Quando o conteúdo de oxigênio está apenas em torno 6%, fumaça preta espessa aparecerá em aproximadamente 800 ℃, que deve ser evitado.

Para equipamentos sem funcionalidade de fornecimento de oxigênio, abrindo parcialmente a porta do forno (lacuna 5–10 cm) aumentar a entrada de ar pode melhorar os níveis de oxigênio e promover a combustão completa da cera.

A torra adequada também aumenta a resistência da casca (força de compressão >20MPA) e reduz a porosidade da superfície, otimizando ainda mais a qualidade da superfície de fundição.

8. Fusão, limpeza e vazamento de metal

A prática de fusão e vazamento afeta a oxidação da superfície, reatividade e formação de filmes na superfície.

Principais influências

  • Controle de carga e escória: materiais de carga contaminados e fluxo deficiente produzem inclusões mais altas na superfície ou filmes de óxido que retêm a rugosidade próxima à superfície.
  • Temperatura e velocidade de vazamento: temperaturas de vazamento excessivamente altas podem aumentar a oxidação ou reação excessiva com a casca; uma temperatura muito baixa pode causar enchimento incompleto e rugosidade devido ao congelamento prematuro.
  • Método de resfriamento pós-vazamento: controle da taxa de resfriamento e prevenção da reoxidação da superfície (Por exemplo, uso de caixas/coberturas de vazamento) ajudar a minimizar altercações superficiais.

Controles práticos

  • Controle rígido da carga do forno, desoxidação eficaz e práticas limpas de fluxo/escória.
  • Definir janelas de temperatura de vazamento e esquemas de portas que promovam, enchimento não turbulento para reduzir o aprisionamento de gás e a formação de filme superficial.
  • Minimize a exposição à atmosfera oxidante durante a solidificação inicial (Por exemplo, uso de moldes cobertos quando apropriado).

9. Etapa Pós-Acabamento

Muitas peças fundidas exibem uma qualidade superficial aceitável imediatamente após o vazamento, mas ficam severamente danificadas após o pós-acabamento – tornando esta etapa a principal culpada pela degradação da qualidade superficial em muitos fabricantes..

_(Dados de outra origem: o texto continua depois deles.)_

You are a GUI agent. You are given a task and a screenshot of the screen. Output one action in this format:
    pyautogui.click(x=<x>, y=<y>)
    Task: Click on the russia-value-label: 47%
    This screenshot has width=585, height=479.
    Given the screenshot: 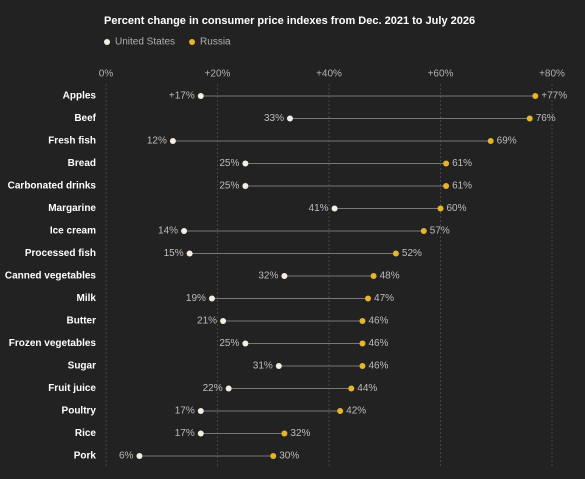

Duas questões principais se destacam: danos de colisão e tiros.

Prevenção de danos por colisão

Implementar um sistema de armazenamento e transporte classificado: use bandejas de plástico com estofamento macio (Espessura da espuma EVA 5–10 mm) para pequenas peças fundidas; use acessórios dedicados para peças fundidas grandes para evitar contato direto entre peças fundidas. Isso pode reduzir a taxa de danos por colisão em mais de 80%.

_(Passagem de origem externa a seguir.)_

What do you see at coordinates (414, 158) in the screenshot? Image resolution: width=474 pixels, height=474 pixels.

Otimização do Processo de Jateamento

O jateamento é usado para remover óxidos e areia da superfície, e seus parâmetros de processo afetam diretamente a qualidade da superfície de fundição. Os parâmetros ideais de jateamento para peças fundidas de aço inoxidável são os seguintes:

  • Especificações de granalha de aço: Granalha de aço fundido, diâmetro 0,3–0,5 mm, dureza HRC 40–50.
  • Pressão de tiro: 0.4–0,6MPa.
  • Tempo de tiro: 10–15 minutos por ciclo (não mais do que 15 minutos).
  • Requisitos de equipamento: Use blasters com sistemas de projeção uniformes (uniformidade de projeção ≥90%) e controle de corrente estável (flutuação atual <5%).

O tempo de disparo deve ser rigorosamente controlado - não mais do que 15 minutos por ciclo. Se a superfície não estiver suficientemente limpa, múltiplos ciclos curtos são preferidos em vez de jateamento prolongado de ciclo único para evitar erosão superficial excessiva (Ra aumentou em 1,0–2,0μm após o excesso de detonação).

10. Conclusão

A qualidade da superfície das peças fundidas é um resultado multidisciplinar: metalurgia, processamento cerâmico, engenharia térmica e manuseio mecânico contribuem.

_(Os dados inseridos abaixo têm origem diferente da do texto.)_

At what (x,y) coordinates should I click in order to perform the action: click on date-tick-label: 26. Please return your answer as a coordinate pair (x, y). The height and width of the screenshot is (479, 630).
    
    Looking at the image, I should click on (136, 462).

Tratando o acabamento superficial como um atributo de qualidade crítico do processo — definindo metas numéricas, monitoramento de parâmetros críticos (ferramenta Rá, Viscosidade de chorume, espessura da pelagem facial, desparafinar os níveis de oxigênio, derreter/derramar janelas) e incorporação de pontos de verificação de inspeção – as fundições podem produzir consistentemente suaves, peças fundidas de alta qualidade com capacidade de fabricação previsível e menores custos de retrabalho.